DATA FOR REVIEW:
******
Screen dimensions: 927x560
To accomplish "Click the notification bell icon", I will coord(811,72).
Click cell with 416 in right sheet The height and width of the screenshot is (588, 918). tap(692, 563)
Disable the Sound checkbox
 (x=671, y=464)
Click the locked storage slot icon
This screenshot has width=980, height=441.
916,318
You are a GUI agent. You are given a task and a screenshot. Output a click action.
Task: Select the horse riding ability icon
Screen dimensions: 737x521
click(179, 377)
******
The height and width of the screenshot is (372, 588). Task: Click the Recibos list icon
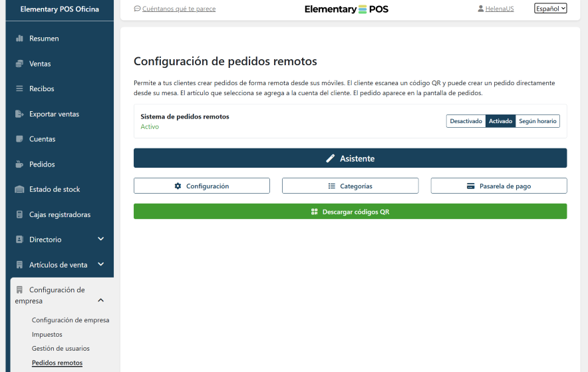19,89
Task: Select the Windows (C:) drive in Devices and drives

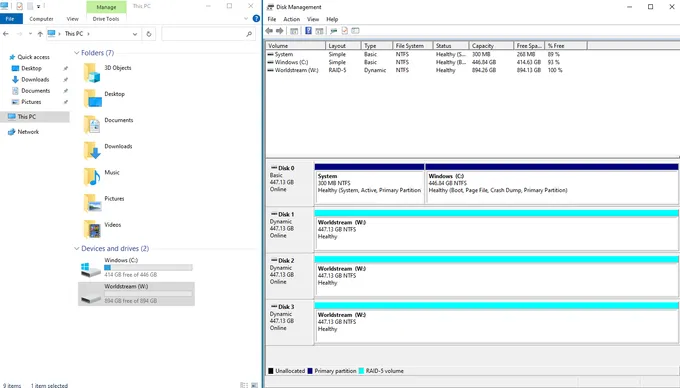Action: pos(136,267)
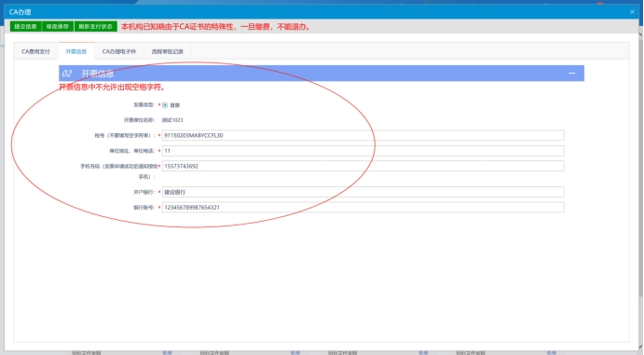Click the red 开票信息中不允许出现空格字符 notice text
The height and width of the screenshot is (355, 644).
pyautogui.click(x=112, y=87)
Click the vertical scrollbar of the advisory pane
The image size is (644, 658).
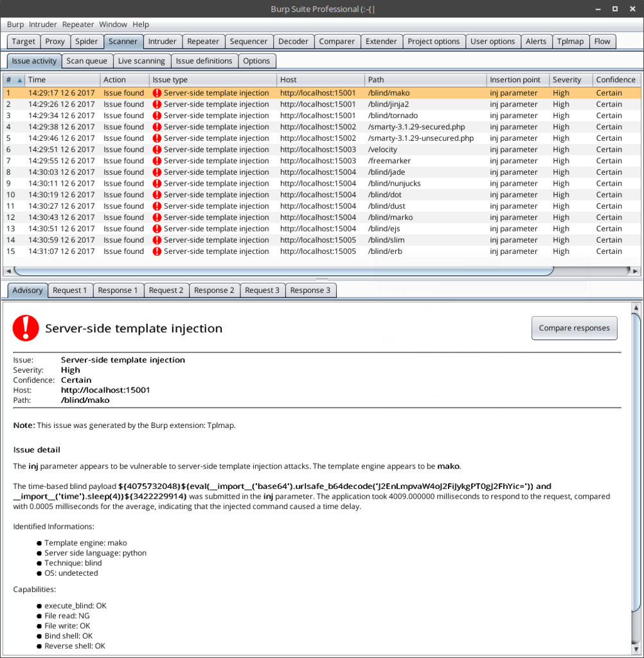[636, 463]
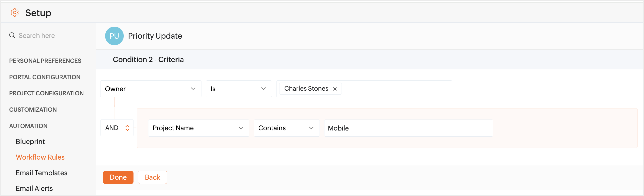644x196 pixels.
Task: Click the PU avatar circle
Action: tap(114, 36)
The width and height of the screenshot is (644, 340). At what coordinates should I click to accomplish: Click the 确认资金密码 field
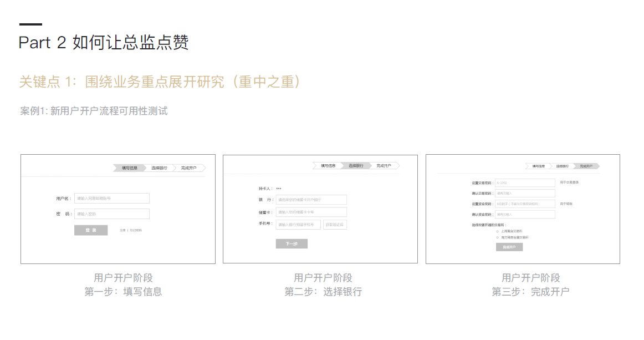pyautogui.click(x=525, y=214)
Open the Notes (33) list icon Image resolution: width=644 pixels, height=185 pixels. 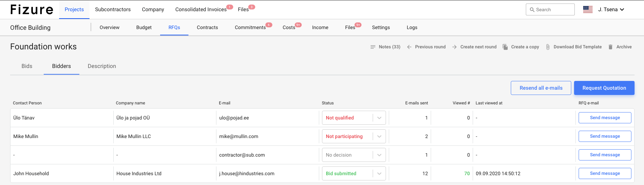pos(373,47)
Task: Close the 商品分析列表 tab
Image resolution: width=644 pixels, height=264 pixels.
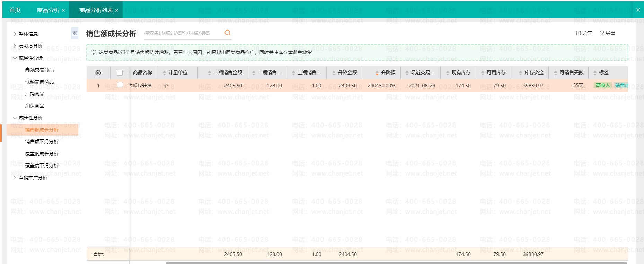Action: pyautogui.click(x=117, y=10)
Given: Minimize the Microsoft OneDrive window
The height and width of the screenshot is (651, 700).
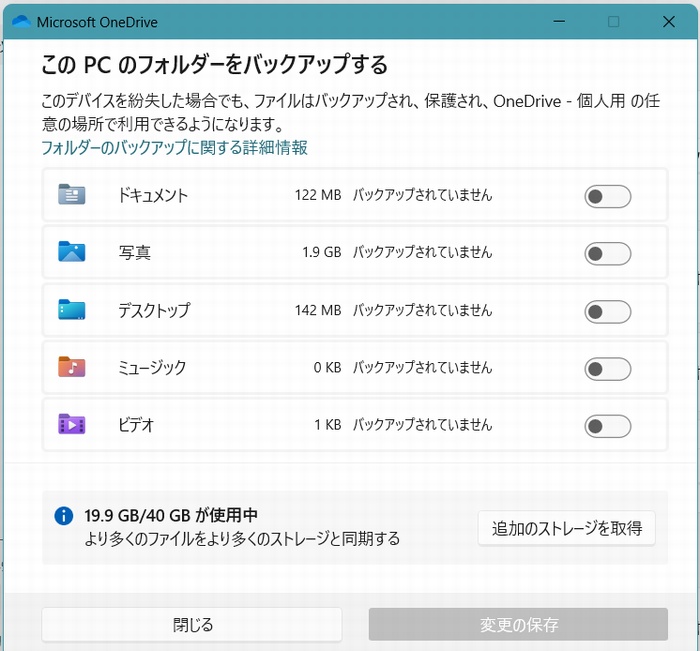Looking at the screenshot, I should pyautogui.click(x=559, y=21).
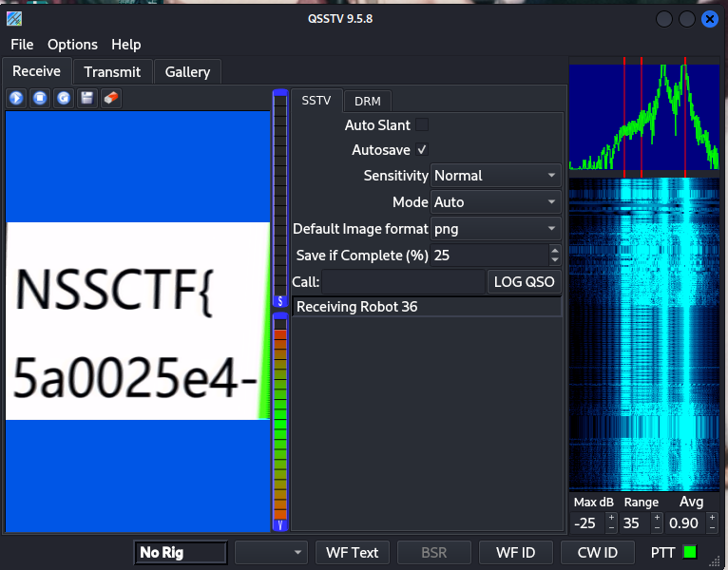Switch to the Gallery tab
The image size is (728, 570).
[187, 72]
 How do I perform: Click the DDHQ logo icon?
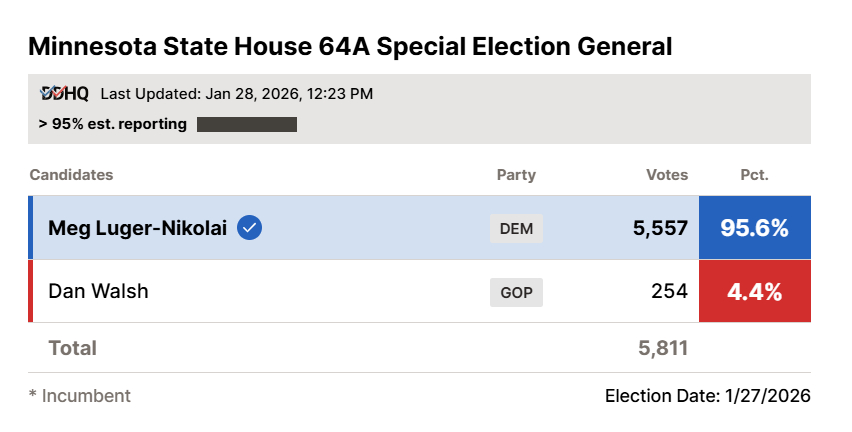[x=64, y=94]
******
REQUIREMENT:
Within the data above, the lines from the one with "Screen dimensions: 927x560" to the one with "Click the locked storage slot icon" must be repeated exactly; no other line belongs in the answer.

ANSWER BELOW:
Screen dimensions: 927x560
To accomplish "Click the notification bell icon", I will coord(811,72).
Click cell with 416 in right sheet The height and width of the screenshot is (588, 918). tap(692, 563)
Disable the Sound checkbox
 (x=671, y=464)
Click the locked storage slot icon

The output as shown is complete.